SeeYouSpaceCowboy came out swinging earlier this year with Songs For The Firing Squad—an intoxicating compilation of their past songs that manifested their self-dubbed, “sasscore” trademark. For a band with a propensity for panic-inducing breakdowns and tongue-in-cheek, MySpace-era tropes, The Correlation Between Entrance and Exit Wounds is a dignified sign of progress that casts a dark shadow to their over-the-top virtuosity.
Read more: Album Review: Bring Me the Horizon – amo
That’s not to say that the San Diego quartet has lost their edge; if anything, their musicality has become more serrated and vigorous than ever. With more layers of vehement expression and less “sass” ingrained in their sound, Correlation pulls no punches when it comes to putting emotion first and foremost.
The album heavily relies on a framework of convulsive grindcore and metalcore elements, with semblances of early post-hardcore and screamo partaking in the mayhem. The cacophonous assaults on “Disdain Coupled with a Wide Smile” and “Put on a Show, Don’t Let Them See You Fall” drive their raw energy like a crossbreed of Orchid and early The Devil Wears Prada, showcasing the band’s charmingly discordant spontaneity.

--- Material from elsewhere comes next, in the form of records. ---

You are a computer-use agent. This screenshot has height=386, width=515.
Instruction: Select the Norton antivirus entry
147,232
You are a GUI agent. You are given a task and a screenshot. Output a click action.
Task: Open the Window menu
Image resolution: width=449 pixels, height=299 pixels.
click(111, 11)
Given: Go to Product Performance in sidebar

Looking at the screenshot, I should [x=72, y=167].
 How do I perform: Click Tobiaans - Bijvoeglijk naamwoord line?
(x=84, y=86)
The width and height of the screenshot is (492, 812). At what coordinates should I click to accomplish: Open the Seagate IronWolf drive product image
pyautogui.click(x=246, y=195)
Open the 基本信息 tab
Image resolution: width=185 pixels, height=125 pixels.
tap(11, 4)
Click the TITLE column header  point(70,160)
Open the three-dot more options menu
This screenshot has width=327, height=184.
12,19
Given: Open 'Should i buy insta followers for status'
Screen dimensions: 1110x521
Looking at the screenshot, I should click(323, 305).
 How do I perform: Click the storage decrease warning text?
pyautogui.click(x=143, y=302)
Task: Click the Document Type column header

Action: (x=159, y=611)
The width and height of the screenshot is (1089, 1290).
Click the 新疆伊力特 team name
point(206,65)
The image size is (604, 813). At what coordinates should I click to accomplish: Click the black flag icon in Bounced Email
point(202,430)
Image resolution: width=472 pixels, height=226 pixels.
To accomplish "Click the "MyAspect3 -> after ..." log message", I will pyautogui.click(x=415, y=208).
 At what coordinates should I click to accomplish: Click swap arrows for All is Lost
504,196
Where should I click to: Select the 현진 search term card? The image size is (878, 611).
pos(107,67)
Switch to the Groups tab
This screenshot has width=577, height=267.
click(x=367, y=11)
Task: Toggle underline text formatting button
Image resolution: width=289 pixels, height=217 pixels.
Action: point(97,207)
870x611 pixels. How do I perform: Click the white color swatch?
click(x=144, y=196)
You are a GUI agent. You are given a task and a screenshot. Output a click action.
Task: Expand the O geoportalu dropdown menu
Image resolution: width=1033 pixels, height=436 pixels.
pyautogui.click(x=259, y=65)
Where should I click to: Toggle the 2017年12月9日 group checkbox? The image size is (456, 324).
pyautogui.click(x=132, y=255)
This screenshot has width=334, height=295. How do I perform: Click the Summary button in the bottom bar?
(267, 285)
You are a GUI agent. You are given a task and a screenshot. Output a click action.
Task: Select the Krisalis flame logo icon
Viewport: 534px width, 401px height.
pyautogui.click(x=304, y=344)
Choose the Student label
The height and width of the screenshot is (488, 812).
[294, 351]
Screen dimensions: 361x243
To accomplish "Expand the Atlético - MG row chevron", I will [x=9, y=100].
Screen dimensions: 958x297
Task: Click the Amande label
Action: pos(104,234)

In the ravages of dissonant chords, spastic sequence shifts and diluted Gothenburg riffs, they grace us with two instrumental interludes that permeate with post-rock sentiments. Along with the interludes, the catastrophic beauty of “Late December” gives the record a change of pace. A heartfelt elegy dedicated to vocalist Connie Sgarbossa’s late friend, this track builds up from a spoken-word soliloquy into an outburst of sorrow and grief. Sgarbossa’s poetic sting and delivery unfold the hard-hitting reality of suicide and ends the song with the truth that only hurts: “In the end I can’t accept / That I’m still here and you’re not.”
The album’s personal narratives and wistful songwriting are deepened by dark lyrical themes dealing with addiction, mental health and depression, which adds dualities to their sonic character. When coupled with Sgarbossa’s piercing screams and cascades of minor key progressions, the product is priceless.
While SYSC aren’t here to innovate the current landscape of the “-core” scene, their contemporaries have a thing or two to take away from this LP; artistic conformity is worth sacrificing for emotional depth—even if that means dedicating a whole minute to whirring guitar feedback (“Have You Lost the Plot”). It’s imperative to understand that Correlation is a vehicle for pure catharsis (and perhaps crowdkilling), not an attempt to write the most “innovative” polyrhythmic breakdown in double drop G tuning. SYSC achieve a sound that is just as distinct and reminiscent to their forerunners, and it all makes sense that the sincerity of this album amounts to their unbridled ingenuity.